*Your goal*
Find the line containing "The width and", then output it and every line after it through the end of the listing below, exactly as written.

*Working data*
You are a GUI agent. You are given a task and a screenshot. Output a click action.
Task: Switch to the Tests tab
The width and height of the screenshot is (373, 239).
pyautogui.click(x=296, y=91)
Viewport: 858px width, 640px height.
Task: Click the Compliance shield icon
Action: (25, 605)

*Solved exercise*
The width and height of the screenshot is (373, 239).
pyautogui.click(x=296, y=91)
Viewport: 858px width, 640px height.
Task: Click the Compliance shield icon
Action: (25, 605)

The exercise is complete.